“Becoming a nurse felt like a natural next step for me. I had been a full-time carer for my daughter. And before that, I had looked after my uncle towards the end of this battle with Chronic Obstructive Pulmonary Disease.”
It was these two deeply personal experiences that motivated Claire Smith to volunteer as a carer, to enrol at university and begin her pathway towards registration as a nurse with the Nursing and Midwifery Council (NMC).
Claire is a care home nurse from Ayr on the west coast of Scotland. A year into her career as a registered nurse, and as she starts a master’s degree in health studies, she elaborates on why she became a nurse.
“During the time I was caring for my uncle, I witnessed an amazing nursing team work quickly but with so much care and it inspired me to apply to university and to become a nurse,” Claire says.
What nursing means to me
As we celebrate 100 years of professional pride on the anniversary of the Nurses Registration Act 1919, the NMC will be hearing from nurses about what it means to be a nurse. For Claire, it means everything.
“Becoming a nurse was the best move I’ve made,” Claire says. “To be able to help make a patient’s day better, that may be pain control or something as simple but so important as holding a hand – it’s what makes it all so worthwhile. Nursing means everything to me.”
Having expected to find herself on a hospital ward, Claire’s career took a slightly unexpected turn.
“When I went into nursing, I always thought that I would work in a hospital,” she says. “That changed when I started in the care home I work at in the town of Ayr on the west coast of Scotland. I really value the continuity of the care with the residents.”
For Claire, who’s about to start a master’s degree, excellent nursing means both caring and the continuous quest of learning.
“Nursing is so much about compassion – but we can’t deliver compassion without high standards of care,” she says. “It’s part of what it means to be a nurse. We have to be learning. Always. In a few weeks’ time I begin studying for a masters in health studies.”
Claire will begin her masters, which is a distance learning course that she’ll undertake as she continues her full-time job at the care home, with a module in public health, a subject she’s especially interested in.
“There’s so much happening in public health right now – so many new challenges that come from the population living longer. It’s [the master’s degree] going to help me to continue to grow, to learn and, ultimately, to improve the care I can provide to my residents. I can’t wait to get started.”
Pride in her profession
Nursing is one of the most trusted professions in the UK and nurses feel a deep sense of pride. Claire’s proudest moment in her first year of nursing provides an insight into the kind of experiences that shape nurses.
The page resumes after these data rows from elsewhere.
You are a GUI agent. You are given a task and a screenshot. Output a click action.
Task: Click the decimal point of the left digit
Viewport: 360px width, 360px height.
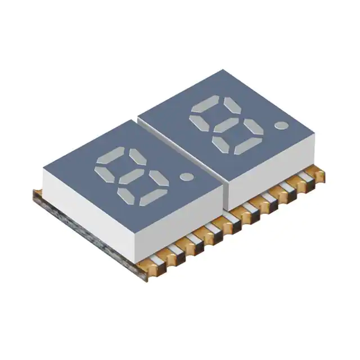[186, 178]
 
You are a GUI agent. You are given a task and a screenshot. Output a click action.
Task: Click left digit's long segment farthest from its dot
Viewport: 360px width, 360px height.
[111, 155]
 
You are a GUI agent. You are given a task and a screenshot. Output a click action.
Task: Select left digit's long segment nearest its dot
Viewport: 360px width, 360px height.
[152, 197]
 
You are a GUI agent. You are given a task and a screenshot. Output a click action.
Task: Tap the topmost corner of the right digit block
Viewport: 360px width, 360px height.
[223, 70]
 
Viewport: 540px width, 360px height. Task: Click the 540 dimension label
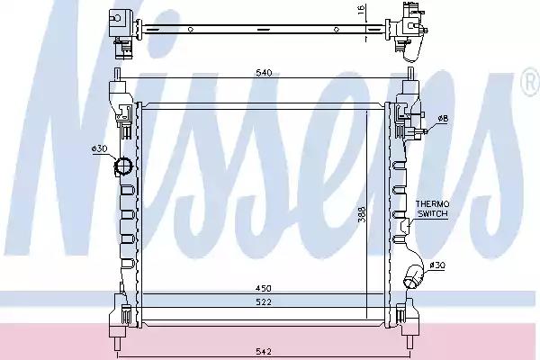coord(264,73)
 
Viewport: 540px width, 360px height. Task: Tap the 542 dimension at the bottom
coord(264,352)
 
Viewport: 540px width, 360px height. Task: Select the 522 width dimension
coord(264,302)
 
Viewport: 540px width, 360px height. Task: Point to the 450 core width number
coord(264,288)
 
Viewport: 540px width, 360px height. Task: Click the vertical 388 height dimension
coord(362,214)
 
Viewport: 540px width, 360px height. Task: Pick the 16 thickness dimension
coord(361,10)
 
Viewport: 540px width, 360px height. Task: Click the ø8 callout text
coord(443,119)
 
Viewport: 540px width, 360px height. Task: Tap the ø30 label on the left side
coord(100,148)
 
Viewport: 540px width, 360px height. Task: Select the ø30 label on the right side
coord(437,266)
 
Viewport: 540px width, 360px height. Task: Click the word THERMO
coord(432,204)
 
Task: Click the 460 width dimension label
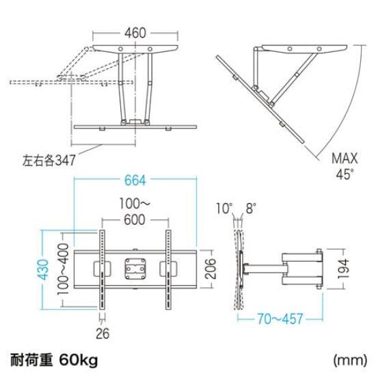pos(135,33)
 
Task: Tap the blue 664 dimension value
pos(135,180)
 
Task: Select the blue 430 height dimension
pos(44,269)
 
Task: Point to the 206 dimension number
pos(210,269)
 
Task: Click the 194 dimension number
pos(343,269)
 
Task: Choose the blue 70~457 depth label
pos(280,319)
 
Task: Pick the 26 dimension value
pos(103,334)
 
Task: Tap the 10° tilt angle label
pos(224,208)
“I’ve been a nurse for almost a year,” Claire says. “In that time, my proudest experience is also one that was really difficult – the first time I provided palliative care for my patient. Giving high-quality care means so much to a family who are losing someone. I was so humbled to learn from my manager that the family had invited me to the funeral of their loved one after her passing. And to hear from them what the care I was giving meant for them.”